Beginning with the line containing "Screen dimensions: 1456x815" and ending at the last line of the records, transcribe each line exactly. Do not include pictures.
──────────────────────────────
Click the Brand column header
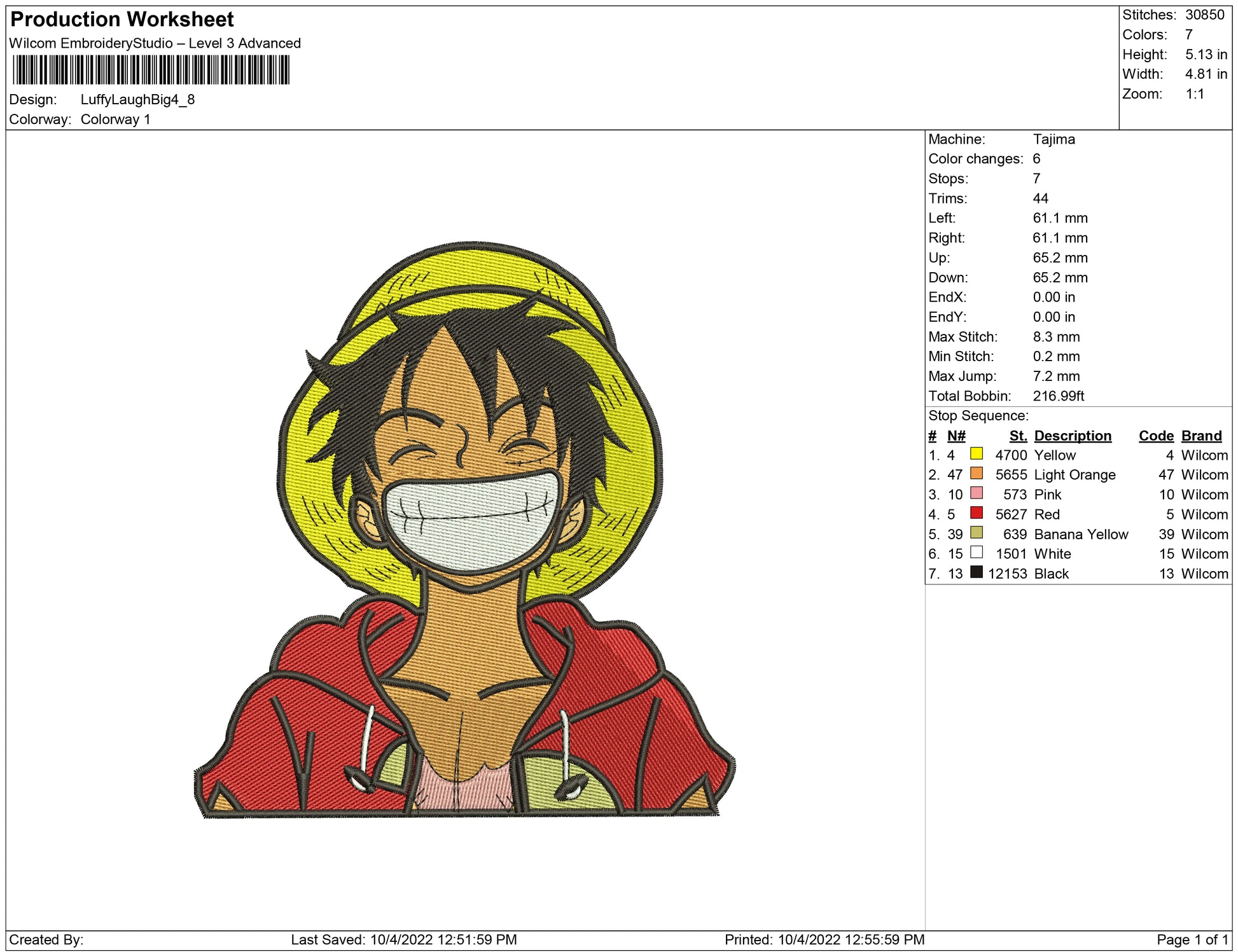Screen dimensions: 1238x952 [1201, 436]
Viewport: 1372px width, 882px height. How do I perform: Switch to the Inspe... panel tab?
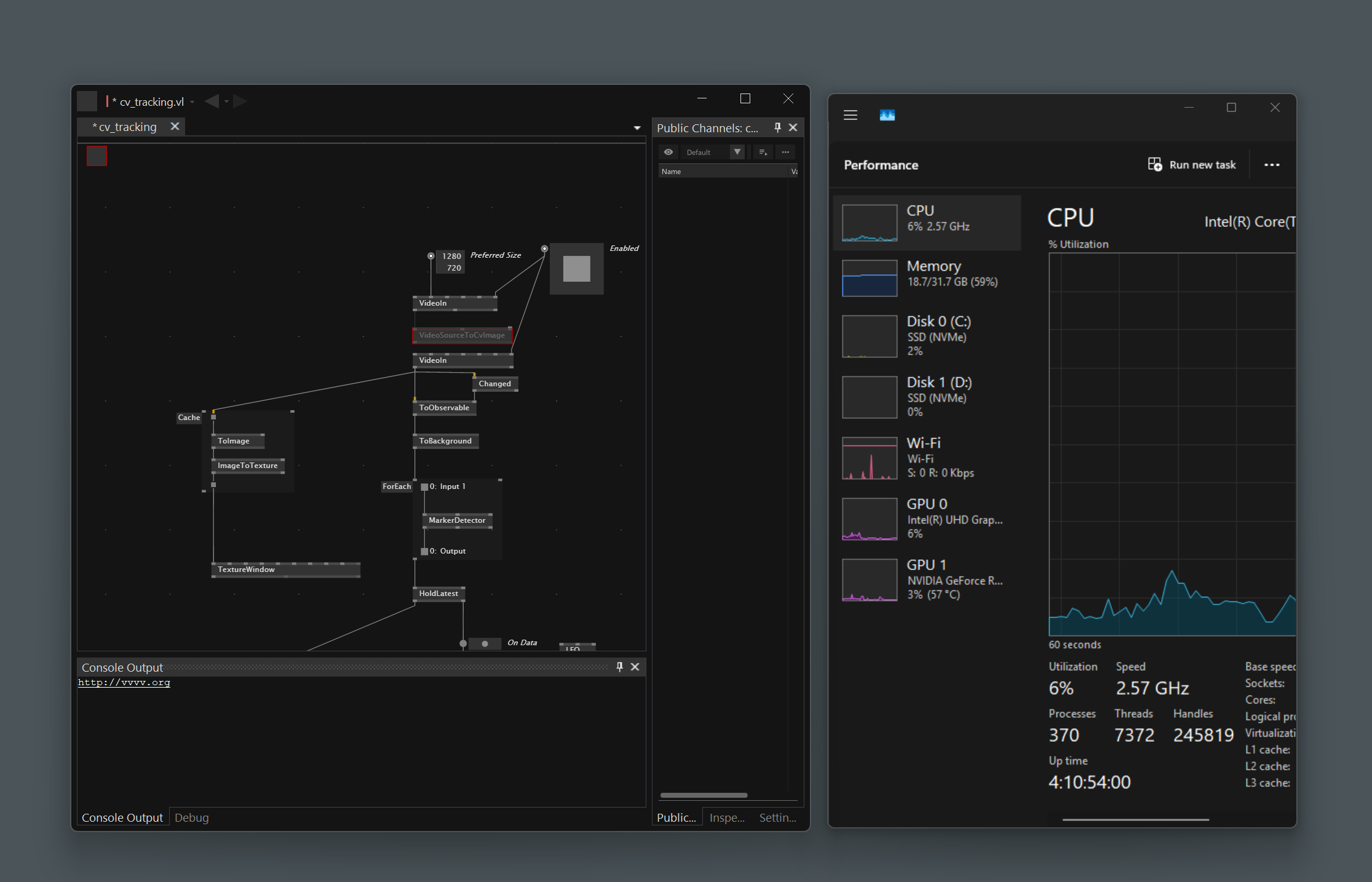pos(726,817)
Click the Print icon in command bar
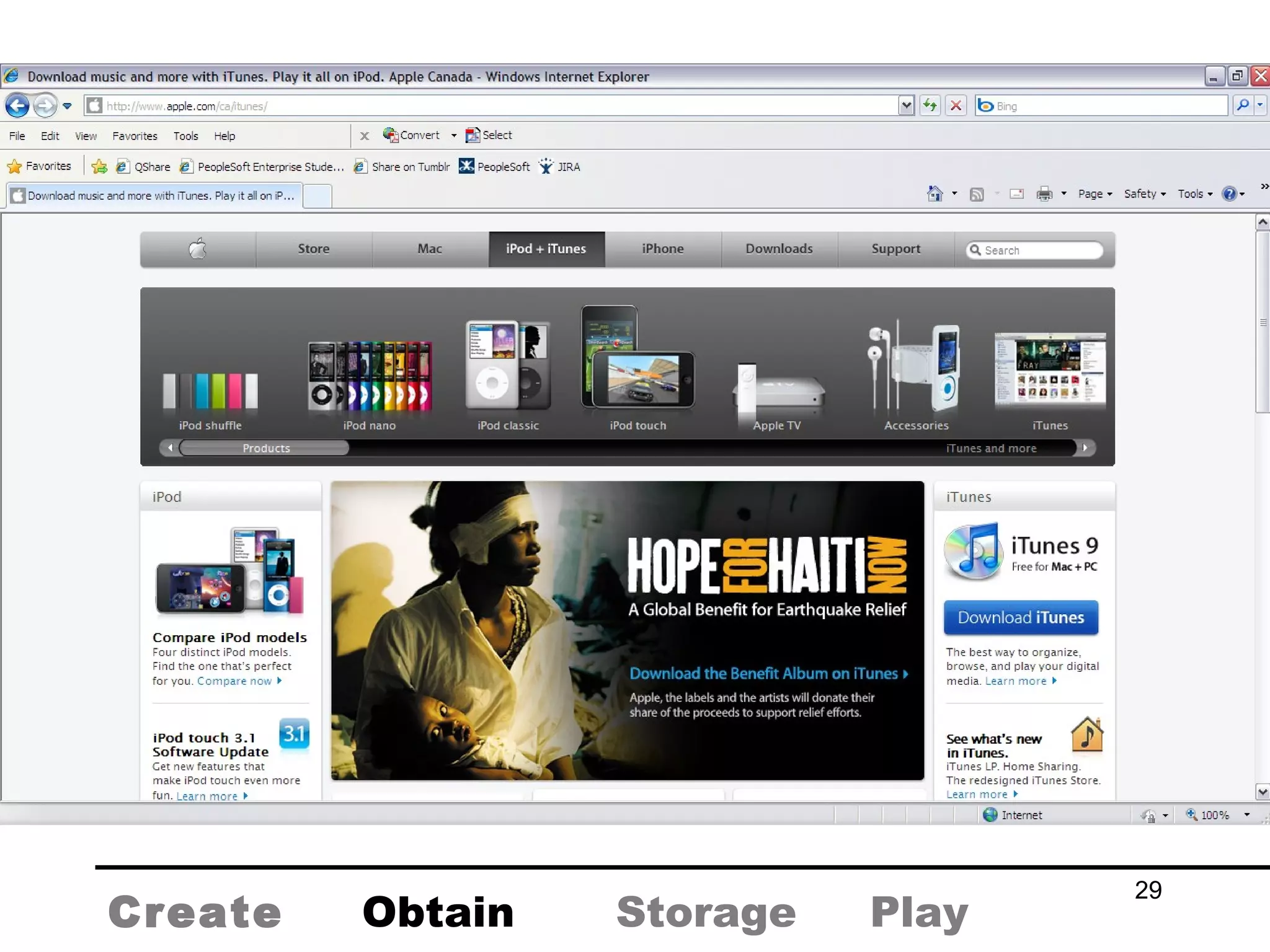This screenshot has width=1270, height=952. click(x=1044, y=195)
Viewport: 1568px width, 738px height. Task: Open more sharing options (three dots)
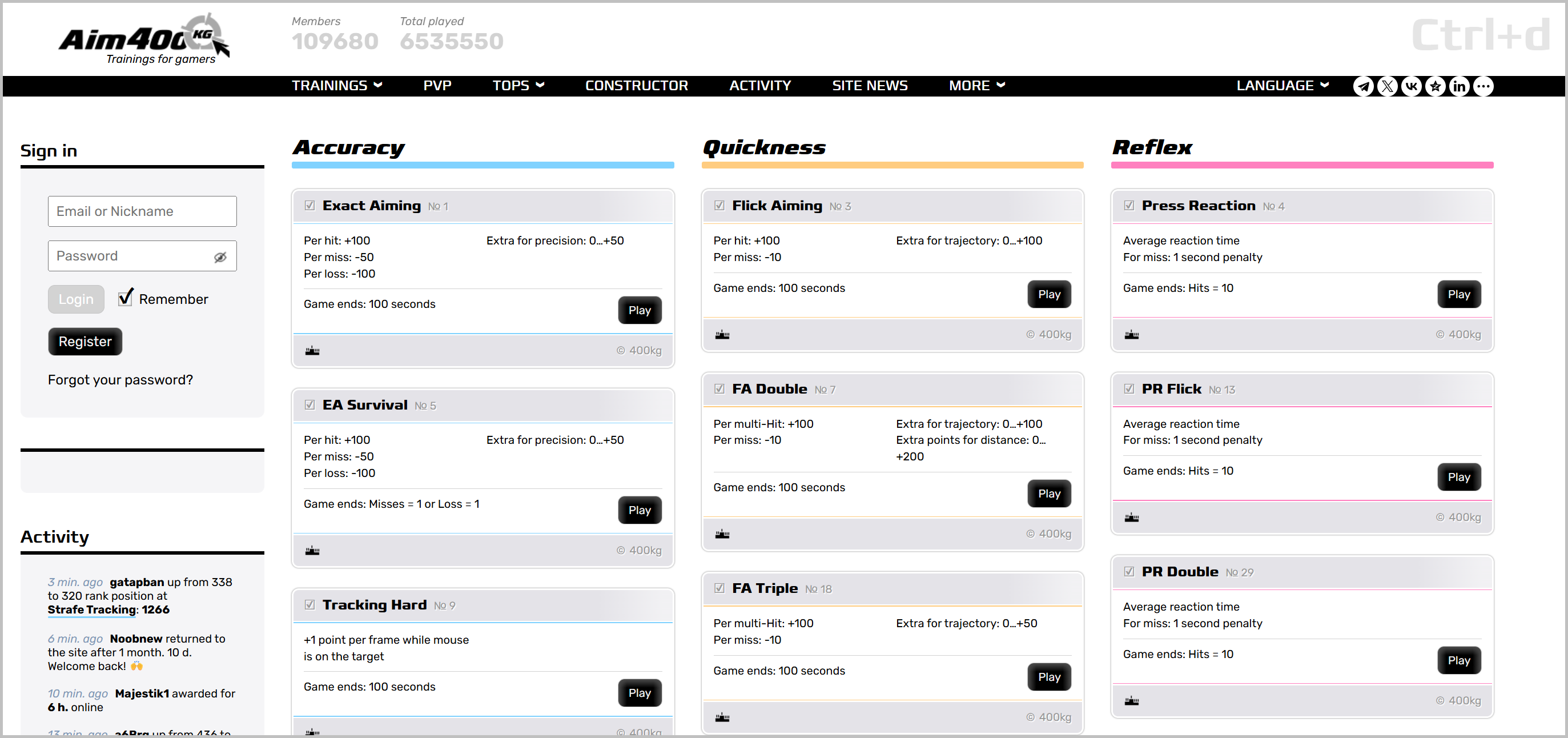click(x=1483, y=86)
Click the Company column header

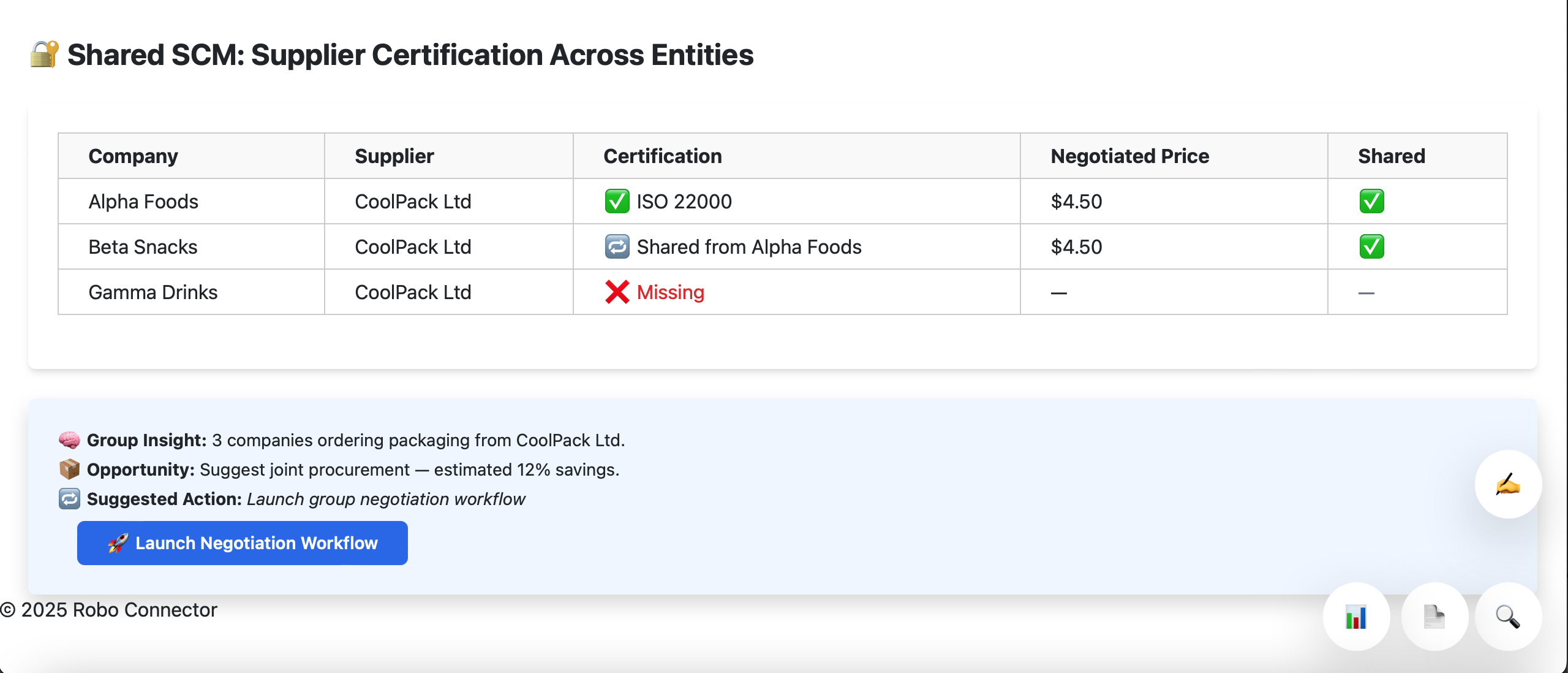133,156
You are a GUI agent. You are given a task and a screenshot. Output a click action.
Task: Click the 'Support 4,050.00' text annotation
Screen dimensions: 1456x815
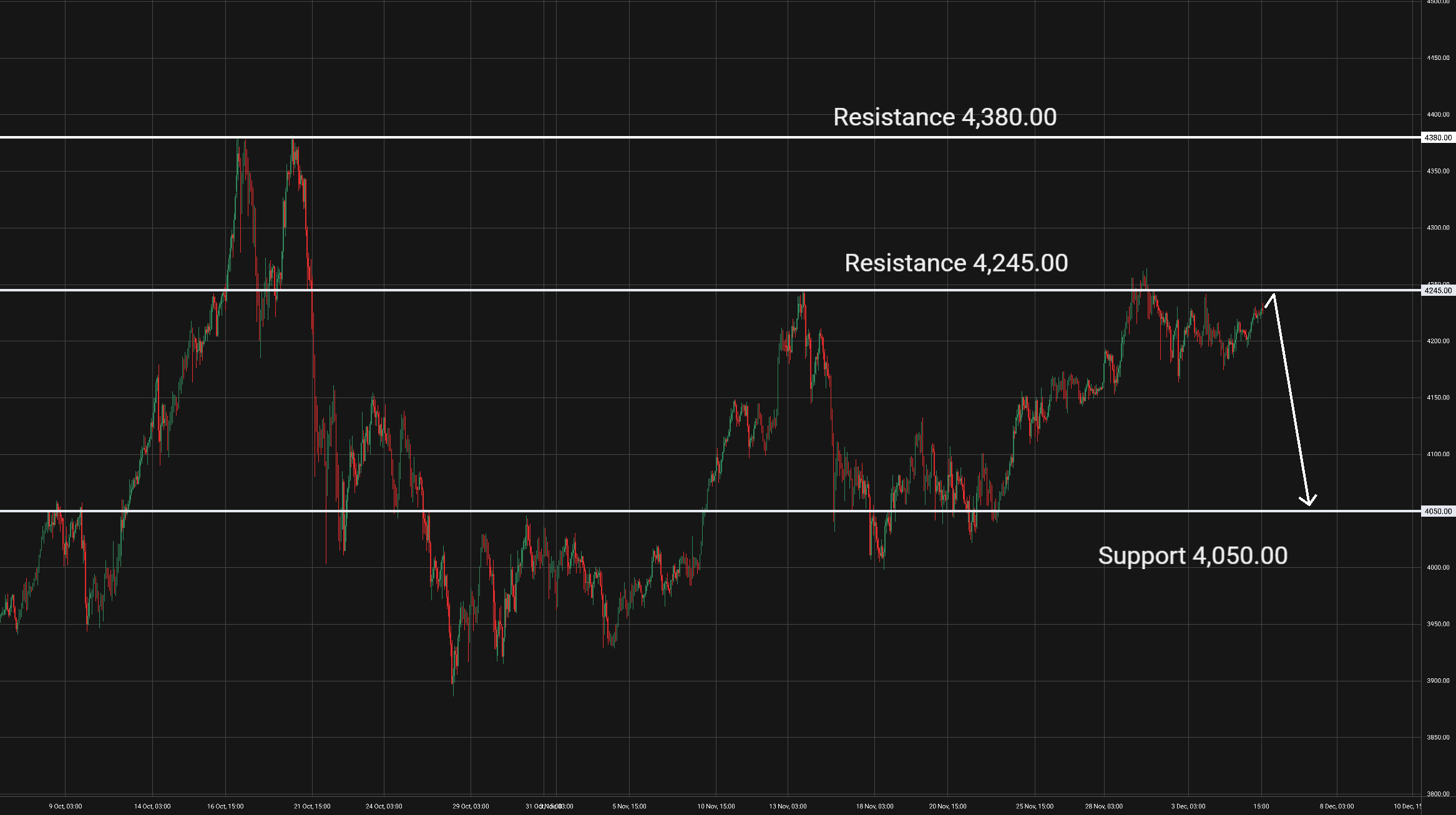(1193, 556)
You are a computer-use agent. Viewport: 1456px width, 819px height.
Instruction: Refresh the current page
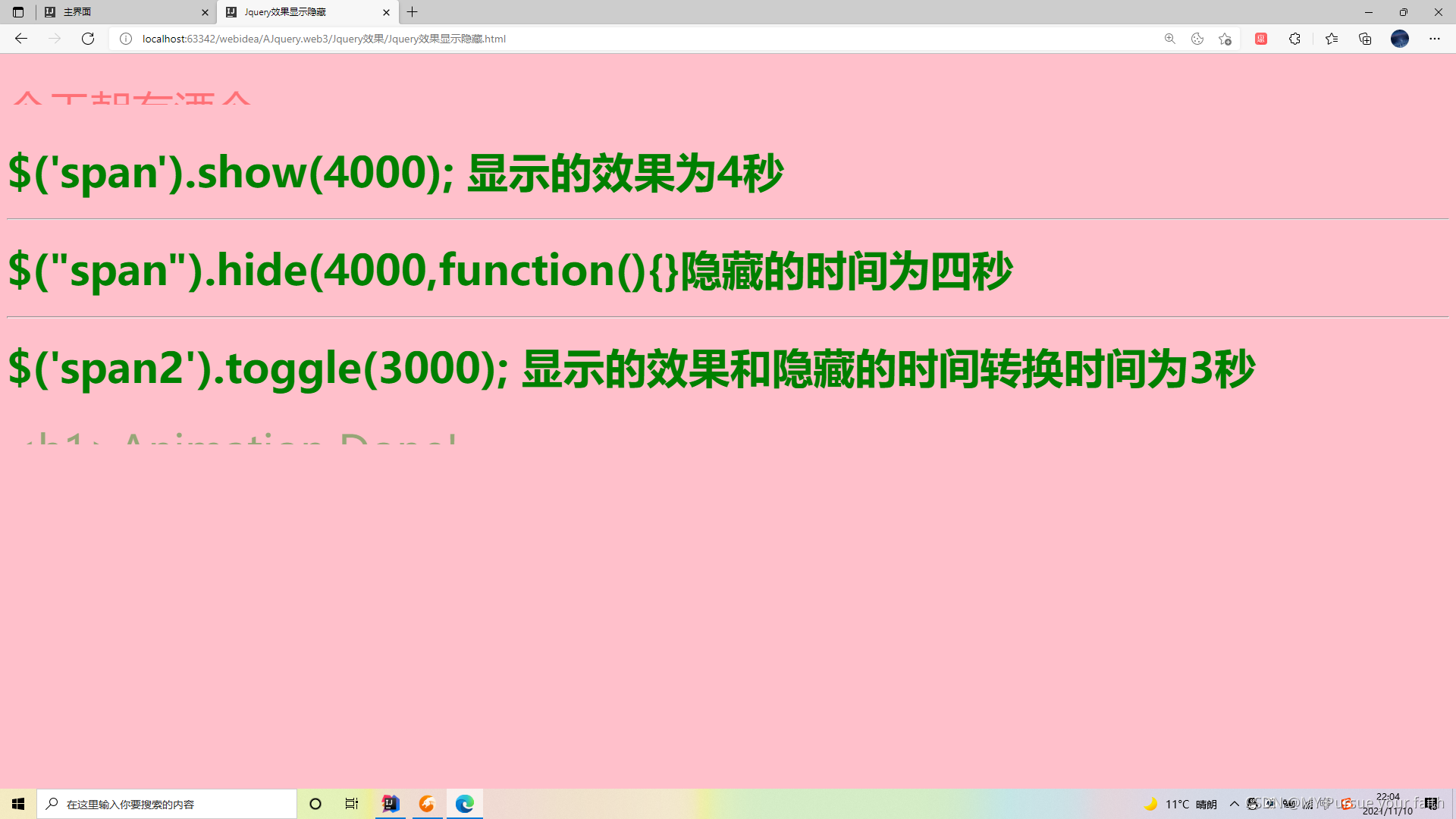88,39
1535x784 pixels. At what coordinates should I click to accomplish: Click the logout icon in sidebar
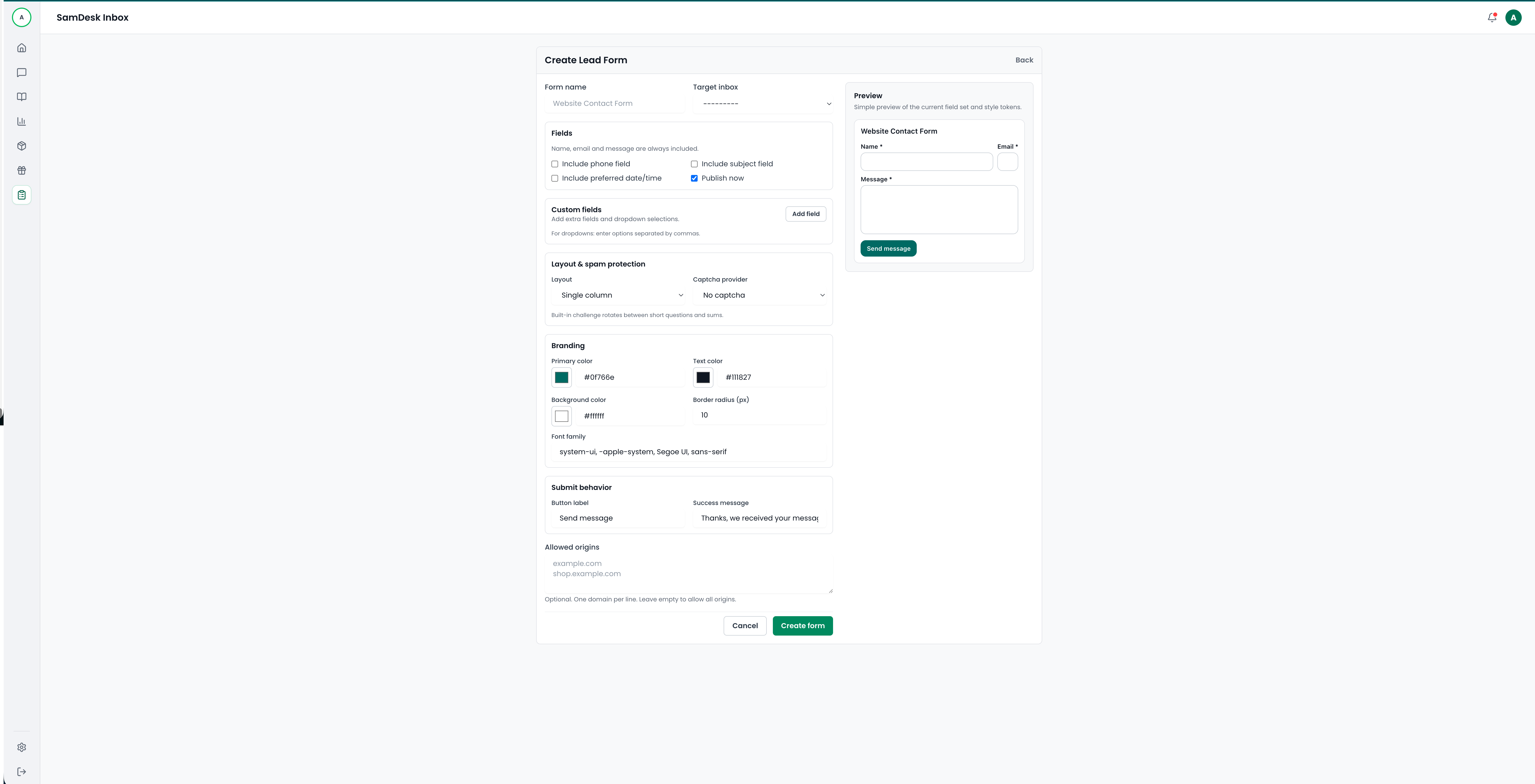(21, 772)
──────────────────────────────
◆ **Response area**:
Screen dimensions: 1456x815
(1193, 556)
You are a computer-use agent. Viewport: 1456px width, 819px height.
Instruction: Refresh the current page
88,39
1535x784 pixels. At what coordinates should I click to accomplish: Click the logout icon in sidebar
(21, 772)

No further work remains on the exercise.